Selecting a Home Health Agency (HHA) for yourself or a loved one is a significant decision. An HHA provides professional, medically necessary services for individuals recovering from an illness, injury, or managing a chronic condition in their residence. These services focus on skilled care that must be delivered or overseen by licensed medical professionals, distinguishing them from general non-medical assistance. Making an informed choice ensures the patient receives high-quality, targeted care that supports recovery.
Defining Home Health Agency Services and Eligibility
A Home Health Agency provides skilled medical care requiring the specialized knowledge of licensed staff. This care includes services such as skilled nursing, physical therapy, occupational therapy, and medical social work, which are medically directed and goal-oriented. These services are intermittent, meaning they are part-time and not continuous, focusing on recovery or managing a stable chronic condition. Non-medical custodial care, such as assistance with bathing or housekeeping, is distinct because it can be safely provided by non-licensed personnel.
To be eligible for HHA services, particularly those covered by Medicare, the patient must meet specific criteria. The patient must be under the care of a physician who orders the services. They must also be considered “homebound,” meaning leaving the home requires a considerable effort due to their condition. The care provided must be reasonable and necessary for treating an illness or injury, and the entire plan must be overseen and regularly reviewed by the patient’s doctor.
Identifying Potential Agencies and Checking Credentials
The initial step in selecting an HHA involves compiling a list of potential providers from reliable sources familiar with the patient’s medical needs. These sources often include the discharging hospital social worker, the referring physician’s office, or state licensing boards. Securing a referral from a physician is required, as the doctor must certify the patient’s need for the services.
A baseline requirement is verifying the agency’s legal standing and certification status. The most significant is certification by the Centers for Medicare & Medicaid Services (CMS), which is necessary for the agency to bill Medicare or Medicaid. CMS certification confirms the agency meets federal health and safety standards. Additionally, checking a state’s Department of Health website confirms the agency holds a current state operating license, a mandatory regulatory requirement.
Evaluating Agency Performance and Care Quality
After confirming licensing and CMS certification, evaluate the quality of care using the federal government’s Care Compare website. This platform publicly reports objective data on Medicare-certified HHAs and provides star ratings, which synthesize performance across several metrics to offer a quick, comparative assessment of overall quality.
Care Compare data includes outcome measures, tracking how well patients improve in areas like mobility, pain management, and the ability to perform daily activities. Another metric is the rate of unplanned hospitalizations (readmission rates), which indicates the agency’s success in managing the patient’s condition. Patient satisfaction scores, collected through the HHCAHPS Survey, measure patient experience in areas like communication and willingness to recommend the agency.
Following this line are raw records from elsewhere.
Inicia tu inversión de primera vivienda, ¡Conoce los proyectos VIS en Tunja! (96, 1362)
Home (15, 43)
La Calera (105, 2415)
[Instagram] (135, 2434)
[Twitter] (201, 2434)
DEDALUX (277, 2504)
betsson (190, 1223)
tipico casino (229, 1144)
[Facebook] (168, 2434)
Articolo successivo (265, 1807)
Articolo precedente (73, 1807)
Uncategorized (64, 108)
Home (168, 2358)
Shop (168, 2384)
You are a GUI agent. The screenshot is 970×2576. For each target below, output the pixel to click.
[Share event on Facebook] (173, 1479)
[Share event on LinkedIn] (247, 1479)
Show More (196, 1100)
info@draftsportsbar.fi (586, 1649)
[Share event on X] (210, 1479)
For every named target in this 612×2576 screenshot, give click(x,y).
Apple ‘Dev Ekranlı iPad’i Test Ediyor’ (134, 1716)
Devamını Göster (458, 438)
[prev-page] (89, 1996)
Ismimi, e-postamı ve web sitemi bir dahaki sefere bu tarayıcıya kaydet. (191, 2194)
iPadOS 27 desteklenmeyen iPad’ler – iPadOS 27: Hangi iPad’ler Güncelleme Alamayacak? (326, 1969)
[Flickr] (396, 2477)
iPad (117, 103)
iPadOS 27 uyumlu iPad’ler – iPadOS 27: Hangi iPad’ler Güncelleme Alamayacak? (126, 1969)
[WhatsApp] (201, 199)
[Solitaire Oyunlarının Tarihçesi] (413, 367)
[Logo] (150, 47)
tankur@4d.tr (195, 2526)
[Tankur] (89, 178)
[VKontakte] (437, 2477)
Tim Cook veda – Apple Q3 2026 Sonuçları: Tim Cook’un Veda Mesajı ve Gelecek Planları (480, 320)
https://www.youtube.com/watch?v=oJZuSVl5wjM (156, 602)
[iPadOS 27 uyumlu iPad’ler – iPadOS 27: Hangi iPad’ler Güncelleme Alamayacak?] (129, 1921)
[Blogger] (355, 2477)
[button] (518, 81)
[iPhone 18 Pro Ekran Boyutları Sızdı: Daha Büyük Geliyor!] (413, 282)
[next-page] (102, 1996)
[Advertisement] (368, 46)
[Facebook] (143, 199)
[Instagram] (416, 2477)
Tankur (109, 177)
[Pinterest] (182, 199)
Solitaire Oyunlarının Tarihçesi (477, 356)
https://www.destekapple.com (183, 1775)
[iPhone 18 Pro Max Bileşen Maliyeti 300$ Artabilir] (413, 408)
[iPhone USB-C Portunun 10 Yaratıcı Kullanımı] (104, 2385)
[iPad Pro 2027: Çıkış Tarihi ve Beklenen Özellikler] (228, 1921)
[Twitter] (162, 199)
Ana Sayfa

In addition to reviewing public data, families should prepare specific questions to ask prospective agencies directly. Inquire about emergency protocols, such as how they handle after-hours calls and whether a registered nurse is available 24/7. Also, ask about staff training and consistency, including the staff turnover rate and how often the same clinician is assigned to a patient, as continuity of care is important.
Confirming Coverage and Initiating the Care Plan
Before services begin, confirming financial coverage is necessary to protect the patient from unexpected costs. Medicare, Medicaid, and private insurance plans have distinct criteria and limitations for HHA coverage, requiring verification of eligibility with the specific plan. The agency’s intake process includes verifying insurance coverage and obtaining any required pre-authorizations from the payer.
The initial visit, typically conducted by a registered nurse, serves as a comprehensive assessment of the patient’s medical status and home environment. This assessment collects clinical data (OASIS), used for care planning and quality reporting to CMS. The agency then develops the personalized Plan of Care (PoC), outlining specific skilled services, frequency, and measurable goals. The PoC must be signed and approved by the patient’s attending physician before services can officially begin.